- [GOAL OF THE EXERCISE]
Reproduce the records below exactly as they appear.
======== SOURCE MATERIAL
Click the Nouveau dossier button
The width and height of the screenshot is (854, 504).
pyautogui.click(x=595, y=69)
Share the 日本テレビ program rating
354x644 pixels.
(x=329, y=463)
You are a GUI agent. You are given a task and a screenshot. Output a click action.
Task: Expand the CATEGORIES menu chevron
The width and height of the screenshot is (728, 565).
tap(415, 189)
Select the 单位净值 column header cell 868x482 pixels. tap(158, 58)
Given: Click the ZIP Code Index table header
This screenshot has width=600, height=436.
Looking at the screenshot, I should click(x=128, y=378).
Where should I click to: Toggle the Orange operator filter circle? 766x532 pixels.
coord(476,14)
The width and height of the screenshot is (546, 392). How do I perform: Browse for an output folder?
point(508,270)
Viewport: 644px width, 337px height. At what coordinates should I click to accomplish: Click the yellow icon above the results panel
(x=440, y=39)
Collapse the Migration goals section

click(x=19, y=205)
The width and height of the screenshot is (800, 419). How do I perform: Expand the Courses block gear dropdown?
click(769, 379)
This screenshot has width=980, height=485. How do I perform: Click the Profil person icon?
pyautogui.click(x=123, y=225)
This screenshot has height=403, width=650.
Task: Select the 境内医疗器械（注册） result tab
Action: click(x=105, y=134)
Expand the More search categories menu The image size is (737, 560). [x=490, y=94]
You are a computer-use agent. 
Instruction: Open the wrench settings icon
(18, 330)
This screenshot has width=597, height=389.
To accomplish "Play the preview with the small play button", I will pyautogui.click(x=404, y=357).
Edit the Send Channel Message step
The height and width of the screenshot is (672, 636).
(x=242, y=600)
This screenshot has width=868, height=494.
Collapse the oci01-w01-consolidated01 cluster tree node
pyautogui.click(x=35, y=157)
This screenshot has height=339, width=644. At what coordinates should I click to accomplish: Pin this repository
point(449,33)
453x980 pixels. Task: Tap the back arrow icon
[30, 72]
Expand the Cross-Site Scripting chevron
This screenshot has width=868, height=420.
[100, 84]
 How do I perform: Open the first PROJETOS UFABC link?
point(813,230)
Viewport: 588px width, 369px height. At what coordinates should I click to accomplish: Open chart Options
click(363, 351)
================
- [YOUR RESPONSE]
Click the Nouveau dossier button
The width and height of the screenshot is (854, 504).
pyautogui.click(x=595, y=69)
Share the 日本テレビ program rating
354x644 pixels.
(x=329, y=463)
You are a GUI agent. You are given a task and a screenshot. Output a click action.
Task: Expand the CATEGORIES menu chevron
The width and height of the screenshot is (728, 565).
tap(415, 189)
Select the 单位净值 column header cell 868x482 pixels. tap(158, 58)
Given: Click the ZIP Code Index table header
This screenshot has width=600, height=436.
Looking at the screenshot, I should click(x=128, y=378).
Where should I click to: Toggle the Orange operator filter circle? 766x532 pixels.
coord(476,14)
The width and height of the screenshot is (546, 392). How do I perform: Browse for an output folder?
point(508,270)
Viewport: 644px width, 337px height. At what coordinates should I click to accomplish: Click the yellow icon above the results panel
(x=440, y=39)
Collapse the Migration goals section

click(x=19, y=205)
The width and height of the screenshot is (800, 419). How do I perform: Expand the Courses block gear dropdown?
click(769, 379)
This screenshot has width=980, height=485. How do I perform: Click the Profil person icon?
pyautogui.click(x=123, y=225)
This screenshot has height=403, width=650.
Task: Select the 境内医疗器械（注册） result tab
Action: click(x=105, y=134)
Expand the More search categories menu The image size is (737, 560). [x=490, y=94]
You are a computer-use agent. 
Instruction: Open the wrench settings icon
(18, 330)
This screenshot has width=597, height=389.
To accomplish "Play the preview with the small play button", I will pyautogui.click(x=404, y=357).
Edit the Send Channel Message step
The height and width of the screenshot is (672, 636).
(x=242, y=600)
This screenshot has width=868, height=494.
Collapse the oci01-w01-consolidated01 cluster tree node
pyautogui.click(x=35, y=157)
This screenshot has height=339, width=644. At what coordinates should I click to accomplish: Pin this repository
point(449,33)
453x980 pixels. Task: Tap the back arrow icon
[30, 72]
Expand the Cross-Site Scripting chevron
This screenshot has width=868, height=420.
[100, 84]
 How do I perform: Open the first PROJETOS UFABC link?
point(813,230)
Viewport: 588px width, 369px height. At what coordinates should I click to accomplish: Open chart Options
click(363, 351)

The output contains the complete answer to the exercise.